Und gleichzeitig bleibt die Politik auch bei der Bereitstellung der nötigen Infrastruktur in der Bringschuld. Für die Umsetzung der Digitalen Agenda nimmt die Bundesregierung trotz dreier zuständiger Bundesminister ähnlich lange Anlauf wie die Wirtschaft für die Umsetzung von Industrie 4.0. Da nehmen die Argumente zum Teil schon absurde Formen an, wenn es einerseits heißt, die Zukunft des Industriestandorts Deutschland hinge von diesen Maßnahmen ab, andererseits aber jeder jeden anguckt und die Schultern zuckt: Fangt ihr schon mal an.
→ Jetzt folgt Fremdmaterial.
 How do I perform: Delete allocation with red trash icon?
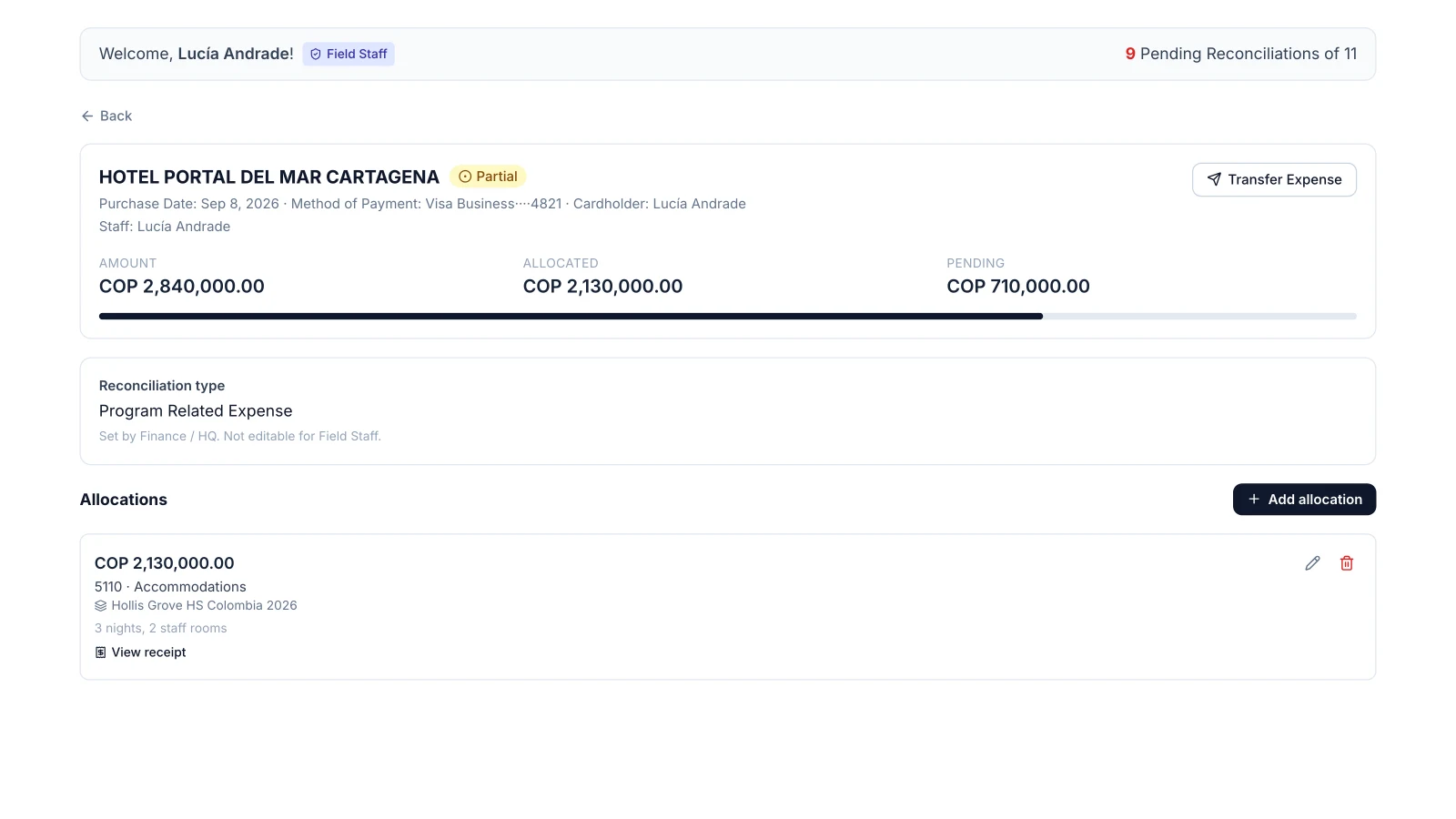point(1347,563)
Nach der VDE-Studie glaubte vor zwei Jahren noch mehr als die Hälfte der Befragten, dass Deutschland zum Leitanbieter für Industrie 4.0 wird. Jetzt sind es nur noch 40 Prozent. Einer der Sündenböcke für die leichtsinnige Aufgabe von weltwirtschaftlichen Führungspositionen wird dabei in falschen Forschungsimpulsen gesehen. Die Automobilindustrie klagt, dass Deutschland zu lange kein Interesse an modernen Batterien hatte, die jetzt auf dem Weg zur Elektromobilität dringend benötigt werden. Und der Maschinenbau klagt ebenso wie die Elektronik-Industrie, dass viel zu wenig in die Weiterentwicklung Cyber Physical Systems investiert wird. Sie sind es, die das Internet der Dinge überhaupt erst mit Daten und Erkenntnissen füttern und damit die vierte industrielle Revolution mit Leben füllen.
Doch die beklagenswerten Versäumnisse von gestern rechtfertigen nicht die Unterlassungen von morgen. Politik und Wirtschaft sollten nicht jeweils auf den anderen zeigen, wenn es darum geht, Schub zu erzeugen. Sonst wird „Made in Germany“ ein nostalgischer Begriff, der auf der Hannover Messe bereits abgelöst wird durch den Slogan des Gastlandes: „Make in India“.